Pertama, data besar sering kali tidak sepenuhnya representatif dari populasi. Tidak semua orang menggunakan internet atau aplikasi digital secara aktif, terutama di daerah terpencil. BPS, dengan metodologi survei yang lebih terstruktur, memiliki kemampuan untuk memastikan keterwakilan seluruh masyarakat, termasuk kelompok yang seringkali tidak terjangkau oleh teknologi digital.

Selain itu, BPS memiliki standar yang ketat dalam pengumpulan dan pengolahan data untuk menghasilkan statistik resmi yang akan di publish. Penggunaan big data mungkin lebih cepat, namun seringkali kekurangan validasi yang mendalam, sehingga keakuratan data patut dipertanyakan. 

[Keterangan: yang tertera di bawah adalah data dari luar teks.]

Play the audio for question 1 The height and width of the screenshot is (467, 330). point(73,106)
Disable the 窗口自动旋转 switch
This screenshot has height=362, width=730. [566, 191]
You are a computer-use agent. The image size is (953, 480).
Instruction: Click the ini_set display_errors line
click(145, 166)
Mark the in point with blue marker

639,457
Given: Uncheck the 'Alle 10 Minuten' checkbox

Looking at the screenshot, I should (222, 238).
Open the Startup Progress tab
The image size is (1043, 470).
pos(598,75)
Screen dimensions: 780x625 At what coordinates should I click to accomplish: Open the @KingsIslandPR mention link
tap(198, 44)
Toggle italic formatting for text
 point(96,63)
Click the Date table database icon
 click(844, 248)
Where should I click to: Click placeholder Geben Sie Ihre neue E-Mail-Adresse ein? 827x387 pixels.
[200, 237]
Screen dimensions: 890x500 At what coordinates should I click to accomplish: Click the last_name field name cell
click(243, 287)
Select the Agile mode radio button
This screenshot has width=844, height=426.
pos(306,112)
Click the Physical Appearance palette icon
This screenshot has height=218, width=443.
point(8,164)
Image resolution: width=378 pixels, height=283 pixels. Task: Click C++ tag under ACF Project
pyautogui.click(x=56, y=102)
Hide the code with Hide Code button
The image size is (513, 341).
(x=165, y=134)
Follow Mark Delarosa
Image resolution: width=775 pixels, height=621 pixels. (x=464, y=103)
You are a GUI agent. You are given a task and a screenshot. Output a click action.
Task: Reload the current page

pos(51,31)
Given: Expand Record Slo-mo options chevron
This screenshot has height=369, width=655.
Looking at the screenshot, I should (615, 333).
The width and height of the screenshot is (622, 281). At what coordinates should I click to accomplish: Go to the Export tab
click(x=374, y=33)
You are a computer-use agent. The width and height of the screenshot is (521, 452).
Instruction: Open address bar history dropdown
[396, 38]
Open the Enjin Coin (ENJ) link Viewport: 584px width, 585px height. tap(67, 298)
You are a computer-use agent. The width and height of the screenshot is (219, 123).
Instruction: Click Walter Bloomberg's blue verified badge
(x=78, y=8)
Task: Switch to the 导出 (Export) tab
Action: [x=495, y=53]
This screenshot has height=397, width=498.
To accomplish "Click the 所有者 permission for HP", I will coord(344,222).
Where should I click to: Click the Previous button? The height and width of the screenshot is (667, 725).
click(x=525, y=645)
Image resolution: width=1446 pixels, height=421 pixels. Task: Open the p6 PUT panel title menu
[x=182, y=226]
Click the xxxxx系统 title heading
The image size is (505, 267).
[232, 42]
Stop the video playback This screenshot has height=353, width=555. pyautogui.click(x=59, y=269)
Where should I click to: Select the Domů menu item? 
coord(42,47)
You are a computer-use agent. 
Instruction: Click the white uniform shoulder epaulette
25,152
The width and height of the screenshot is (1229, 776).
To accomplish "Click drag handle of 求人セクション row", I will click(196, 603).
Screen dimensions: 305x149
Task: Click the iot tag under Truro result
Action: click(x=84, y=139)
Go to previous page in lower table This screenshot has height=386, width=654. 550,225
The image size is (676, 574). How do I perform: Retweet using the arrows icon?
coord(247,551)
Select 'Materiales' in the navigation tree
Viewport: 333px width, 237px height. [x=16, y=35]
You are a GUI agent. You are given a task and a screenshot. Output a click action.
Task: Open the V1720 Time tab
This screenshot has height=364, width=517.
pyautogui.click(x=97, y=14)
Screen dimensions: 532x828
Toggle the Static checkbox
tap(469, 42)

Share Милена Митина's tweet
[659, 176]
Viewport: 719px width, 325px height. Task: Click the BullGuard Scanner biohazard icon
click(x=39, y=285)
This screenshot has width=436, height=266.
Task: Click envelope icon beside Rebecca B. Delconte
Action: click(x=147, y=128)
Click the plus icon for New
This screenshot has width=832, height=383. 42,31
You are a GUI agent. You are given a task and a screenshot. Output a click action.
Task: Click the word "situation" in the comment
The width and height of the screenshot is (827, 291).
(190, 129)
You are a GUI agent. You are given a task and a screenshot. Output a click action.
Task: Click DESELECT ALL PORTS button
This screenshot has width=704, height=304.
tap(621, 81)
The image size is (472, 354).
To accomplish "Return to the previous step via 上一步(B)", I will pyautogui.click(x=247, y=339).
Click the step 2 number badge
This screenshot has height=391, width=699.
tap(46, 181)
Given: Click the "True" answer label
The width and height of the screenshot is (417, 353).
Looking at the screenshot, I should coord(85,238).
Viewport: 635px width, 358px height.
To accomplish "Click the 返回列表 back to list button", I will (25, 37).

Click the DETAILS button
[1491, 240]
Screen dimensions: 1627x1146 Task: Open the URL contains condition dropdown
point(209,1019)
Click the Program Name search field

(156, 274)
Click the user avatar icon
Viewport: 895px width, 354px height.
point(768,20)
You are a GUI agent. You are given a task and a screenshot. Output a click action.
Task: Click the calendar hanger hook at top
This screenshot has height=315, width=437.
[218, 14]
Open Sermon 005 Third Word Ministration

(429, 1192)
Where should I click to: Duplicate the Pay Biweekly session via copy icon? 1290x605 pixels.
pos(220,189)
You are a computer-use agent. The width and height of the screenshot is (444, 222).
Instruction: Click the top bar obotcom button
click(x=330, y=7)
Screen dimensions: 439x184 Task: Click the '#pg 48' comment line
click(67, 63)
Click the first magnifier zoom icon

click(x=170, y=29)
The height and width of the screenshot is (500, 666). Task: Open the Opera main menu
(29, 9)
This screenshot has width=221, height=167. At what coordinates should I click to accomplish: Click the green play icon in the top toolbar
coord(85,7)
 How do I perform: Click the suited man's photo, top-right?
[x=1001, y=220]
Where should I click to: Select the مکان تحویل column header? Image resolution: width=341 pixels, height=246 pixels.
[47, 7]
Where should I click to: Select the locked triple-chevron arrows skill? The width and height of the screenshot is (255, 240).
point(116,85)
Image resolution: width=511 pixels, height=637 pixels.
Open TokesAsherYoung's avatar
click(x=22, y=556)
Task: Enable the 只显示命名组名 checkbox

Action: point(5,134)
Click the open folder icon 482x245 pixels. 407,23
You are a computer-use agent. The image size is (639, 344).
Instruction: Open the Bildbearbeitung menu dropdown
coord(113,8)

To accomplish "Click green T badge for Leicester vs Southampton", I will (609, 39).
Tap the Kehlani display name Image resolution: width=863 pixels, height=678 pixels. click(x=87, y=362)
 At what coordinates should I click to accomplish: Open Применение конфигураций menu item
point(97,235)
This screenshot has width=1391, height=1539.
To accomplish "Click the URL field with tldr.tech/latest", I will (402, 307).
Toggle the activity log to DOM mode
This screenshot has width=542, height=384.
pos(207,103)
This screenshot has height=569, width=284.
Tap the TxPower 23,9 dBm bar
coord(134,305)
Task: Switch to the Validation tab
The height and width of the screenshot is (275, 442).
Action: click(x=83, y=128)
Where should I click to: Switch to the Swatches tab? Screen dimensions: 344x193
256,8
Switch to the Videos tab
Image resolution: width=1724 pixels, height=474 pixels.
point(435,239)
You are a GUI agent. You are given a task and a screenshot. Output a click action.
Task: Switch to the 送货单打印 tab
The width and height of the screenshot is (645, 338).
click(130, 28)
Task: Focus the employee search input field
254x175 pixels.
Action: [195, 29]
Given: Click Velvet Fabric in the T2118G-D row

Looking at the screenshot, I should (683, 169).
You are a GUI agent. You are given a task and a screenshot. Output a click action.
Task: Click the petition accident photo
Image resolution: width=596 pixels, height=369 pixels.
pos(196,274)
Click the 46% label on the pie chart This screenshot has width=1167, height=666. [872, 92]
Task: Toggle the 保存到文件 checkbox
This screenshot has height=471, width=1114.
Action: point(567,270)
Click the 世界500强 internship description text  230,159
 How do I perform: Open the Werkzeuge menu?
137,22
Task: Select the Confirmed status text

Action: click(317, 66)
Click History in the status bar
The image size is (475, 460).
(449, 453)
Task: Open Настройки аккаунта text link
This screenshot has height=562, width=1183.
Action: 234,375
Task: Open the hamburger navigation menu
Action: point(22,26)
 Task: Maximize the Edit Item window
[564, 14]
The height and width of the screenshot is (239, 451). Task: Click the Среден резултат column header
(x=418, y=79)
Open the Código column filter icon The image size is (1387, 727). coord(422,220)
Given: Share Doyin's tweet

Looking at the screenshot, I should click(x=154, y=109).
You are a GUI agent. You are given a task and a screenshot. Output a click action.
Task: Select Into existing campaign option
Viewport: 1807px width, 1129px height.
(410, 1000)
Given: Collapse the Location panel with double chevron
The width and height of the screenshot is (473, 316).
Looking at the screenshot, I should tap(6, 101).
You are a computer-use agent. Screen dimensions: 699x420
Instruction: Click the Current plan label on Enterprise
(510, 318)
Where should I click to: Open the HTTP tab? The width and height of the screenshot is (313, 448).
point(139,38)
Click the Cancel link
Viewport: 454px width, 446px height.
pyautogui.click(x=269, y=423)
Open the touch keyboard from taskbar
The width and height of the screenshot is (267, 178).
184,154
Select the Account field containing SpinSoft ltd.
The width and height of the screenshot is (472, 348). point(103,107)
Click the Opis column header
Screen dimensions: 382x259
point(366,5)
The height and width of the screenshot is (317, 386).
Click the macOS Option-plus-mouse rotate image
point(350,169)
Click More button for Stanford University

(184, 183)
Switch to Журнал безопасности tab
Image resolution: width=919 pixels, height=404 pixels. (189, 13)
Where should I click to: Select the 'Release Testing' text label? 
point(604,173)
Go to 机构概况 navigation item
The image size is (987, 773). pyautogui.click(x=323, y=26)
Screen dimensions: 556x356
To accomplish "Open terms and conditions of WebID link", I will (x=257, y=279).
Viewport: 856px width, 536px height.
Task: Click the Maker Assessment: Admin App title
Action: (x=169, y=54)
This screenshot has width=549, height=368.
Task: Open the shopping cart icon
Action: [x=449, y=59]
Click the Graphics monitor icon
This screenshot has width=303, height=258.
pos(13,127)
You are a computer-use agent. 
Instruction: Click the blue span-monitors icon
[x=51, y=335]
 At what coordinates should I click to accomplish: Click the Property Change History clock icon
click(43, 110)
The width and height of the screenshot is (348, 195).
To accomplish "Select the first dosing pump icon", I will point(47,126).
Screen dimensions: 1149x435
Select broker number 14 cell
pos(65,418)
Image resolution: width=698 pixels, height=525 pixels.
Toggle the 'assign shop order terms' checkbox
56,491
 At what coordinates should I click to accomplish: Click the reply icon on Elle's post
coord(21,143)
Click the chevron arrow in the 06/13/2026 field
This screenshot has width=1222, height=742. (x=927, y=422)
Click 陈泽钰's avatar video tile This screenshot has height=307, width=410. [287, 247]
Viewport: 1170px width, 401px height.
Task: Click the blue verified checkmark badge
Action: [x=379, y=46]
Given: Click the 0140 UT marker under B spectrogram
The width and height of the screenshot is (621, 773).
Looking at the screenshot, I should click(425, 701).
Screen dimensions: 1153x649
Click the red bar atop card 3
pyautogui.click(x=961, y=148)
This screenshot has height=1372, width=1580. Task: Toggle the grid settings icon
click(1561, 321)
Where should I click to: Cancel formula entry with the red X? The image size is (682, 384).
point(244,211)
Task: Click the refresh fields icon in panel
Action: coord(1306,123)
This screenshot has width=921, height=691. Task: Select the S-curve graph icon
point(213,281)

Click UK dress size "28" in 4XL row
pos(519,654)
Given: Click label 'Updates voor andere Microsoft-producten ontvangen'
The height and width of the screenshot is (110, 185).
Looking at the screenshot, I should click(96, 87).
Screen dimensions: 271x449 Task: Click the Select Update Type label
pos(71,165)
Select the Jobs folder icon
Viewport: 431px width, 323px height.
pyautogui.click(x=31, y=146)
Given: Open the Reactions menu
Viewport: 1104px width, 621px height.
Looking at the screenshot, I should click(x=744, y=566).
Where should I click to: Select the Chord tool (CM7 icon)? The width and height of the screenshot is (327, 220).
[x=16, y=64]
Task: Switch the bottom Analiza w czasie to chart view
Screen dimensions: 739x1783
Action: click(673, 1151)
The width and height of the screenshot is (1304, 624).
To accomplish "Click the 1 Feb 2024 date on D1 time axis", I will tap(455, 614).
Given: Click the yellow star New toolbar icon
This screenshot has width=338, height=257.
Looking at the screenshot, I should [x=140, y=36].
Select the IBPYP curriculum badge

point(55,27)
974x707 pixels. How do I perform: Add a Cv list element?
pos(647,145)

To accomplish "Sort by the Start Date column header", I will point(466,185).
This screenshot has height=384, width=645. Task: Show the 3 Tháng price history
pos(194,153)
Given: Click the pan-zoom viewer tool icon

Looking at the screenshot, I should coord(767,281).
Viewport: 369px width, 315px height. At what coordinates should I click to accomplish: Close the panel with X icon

Misalnya, data transaksi di platform e-commerce mungkin menunjukkan tren konsumsi, tetapi tidak memberikan informasi yang mendalam tentang alasan di balik perilaku konsumen atau latar belakang demografisnya.

Ada juga isu terkait privasi dan keamanan. Big data berasal dari aktivitas pengguna di dunia digital, sehingga masalah penggunaan data pribadi tanpa izin seringkali menjadi kontroversial–ini mengacu pada ketatnya policy tentang penggunaan data pribadi. 

BPS, di sisi lain, beroperasi dengan regulasi ketat dan privasi yang diatur secara hukum, memberikan jaminan bahwa data yang mereka kumpulkan aman dan terlindungi.

Meski begitu, bukan berarti big data dan BPS tidak bisa bekerja sama. Justru, kolaborasi antara keduanya bisa membuka peluang besar. Big data bisa digunakan sebagai pelengkap metode statistik konvensional yang digunakan BPS. Data real-time dari internet bisa membantu BPS memperbarui survei dengan lebih cepat atau memberikan gambaran awal yang nantinya bisa diperdalam dengan survei lapangan.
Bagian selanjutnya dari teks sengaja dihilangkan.